Wherein, the volumes of the microspheres modified with the antibody added in the step 2) and the step 3) can be respectively 30% and 70% or 10% and 90% or 40% and 60%. The specific optimal parameters can be optimized according to actual requirements.
Example 4: detection of CRP by micro-fluidic chip
The embodiment provides a detection method for CRP based on the microfluidic chip described in embodiment 1, which specifically includes the following steps:
step A. microsphere modified antibody (PMPs @ Anti-CRP): 400 μ L of polystyrene microspheres with carboxyl groups (12 μ M diameter; 250 mg/mL; seoul) were mixed with 600 μ L of MES buffer (2- (N-Morpholino) ethanesulfonic acid buffer; 0.5M; PH 6.5; Macklin), reacted with 50mmol of EDC (1-Ethyl-3- (3-dimethylamino) carbodiimide; aladin) and NHS (N-hydroxysuccinimide; aladin) for 30min, washed three times with PBS buffer (phosphate-buffered saline; 1X; PH 7.4; Cytiva), and centrifuged (5000rpm, 1 min); resuspending, adding 20. mu.L CRP antibody (Cloud-Clone Corp), reacting in the dark for 4h, washing with PBS buffer solution for three times, centrifuging to remove supernatant, adding 1% BSA solution (Clone albubin; jetway), sealing at 4 deg.C overnight, and resuspending in 200. mu.L PBS buffer;
step B, magnetic particle synthesis and magnetic particle modified antigens (MMPs @ CRP): anhydrous sodium acetate (1.2 g), trisodium citrate (0.2g) and FeCl 3 6H 2 Dissolving O (0.65g) in 20mL of glycol solution (all the materials are purchased from Aladdin), stirring for 30min, and reacting at 200 ℃ for 10 h; cooling to room temperature, washing with ethanol and distilled water to obtain Fe 3 O 4 The block mass is dried in vacuum to obtain Fe with carboxyl 3 O 4 (MMPs). 0.5mg of Fe having a carboxyl group 3 O 4 Dispersing the mixture evenly in 1mL MES buffer solution, carrying out activation reaction with 50mmol EDC and NHS for 30min, washing the mixture with PBS buffer solution for three times, and carrying out magnetic separation to remove supernatant; resuspending, adding 40. mu.L CRP (Cloud-Clone Corp), reacting for 4h in dark, washing with PBS buffer again for three times, removing supernatant by magnetic separation, and resuspending and dispersing in 200. mu.L PBS buffer;
step c, two-step immuno-competitive incubation: after step A, B was completed, the assay sample was first pipetted at 200. mu.L and reacted with 2. mu.L of PMPs @ Anti-CRP for 1h (first step), and then 8. mu.L of PMPs @ Anti-CRP was added again for 1h (second step). After completion of the reaction, 10. mu.L of MMPs @ CRP was added and incubated for 2 h. Removing MMPs by magnetic separation, centrifuging 210 μ L of supernatant (5000rpm, 1min), discarding 150 μ L of supernatant, and mixing the rest 60 μ L of solution;
step d. capture of antigen-bound microsphere-antibody complexes: after the step C is finished, injecting the uniformly mixed sample into a solution inlet of the microfluidic chip, discharging the solution from an outlet after the solution flows through the microchannel, and accumulating the microspheres from the tail end of the channel to form a visible strip;
and E, data reading: and C, after the step B is finished, reading the stacking length of the microspheres by naked eyes, and calculating the concentration of the combined antigen to obtain a detection result.

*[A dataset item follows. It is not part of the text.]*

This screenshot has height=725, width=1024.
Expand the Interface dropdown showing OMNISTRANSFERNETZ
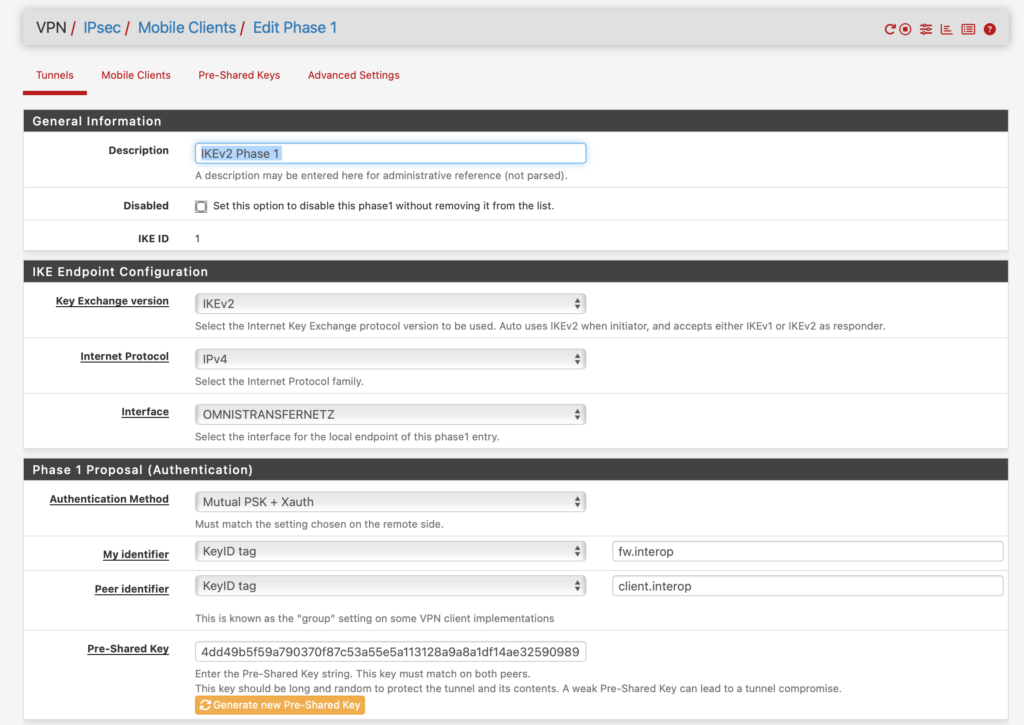pyautogui.click(x=390, y=413)
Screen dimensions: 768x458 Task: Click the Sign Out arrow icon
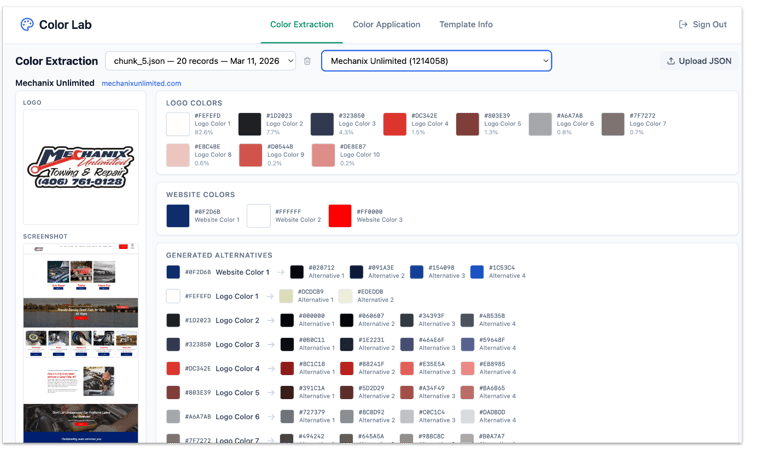(x=683, y=24)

The above embodiments are preferred embodiments of the present invention, but the present invention is not limited to the above embodiments, and any other changes, modifications, substitutions, combinations, and simplifications which do not depart from the spirit and principle of the present invention should be construed as equivalents thereof, and all such changes, modifications, substitutions, combinations, and simplifications are intended to be included in the scope of the present invention.

Claims (9)

1. A micro-fluidic chip is characterized by comprising a PDMS chip positioned at the top, a PDMS film positioned in the middle and a substrate positioned at the bottom, wherein micro-channels or micro-channel arrays with different shapes, a solution outlet and a solution inlet are arranged in the PDMS chip, the solution inlet is positioned at the starting end of the micro-channel or the micro-channel array, and the solution outlet is positioned at the tail end of the micro-channel or the micro-channel array;
the thickness of the PDMS film is smaller than the diameter of the microspheres, and a round hole is formed in the PDMS film; the micro-channel or the micro-channel array and the PDMS film form a closed channel, and the tail end of the channel covers the round hole to form an opening; the solution outlet is positioned in the circular hole part of the PDMS film;
in the working process of the microfluidic chip, after the solution is injected from the solution inlet, the solution can only flow from the opening to the outlet of the round hole through the microchannel or the microchannel array, and the microspheres are accumulated from the tail end of the channel to form a visual accumulation line.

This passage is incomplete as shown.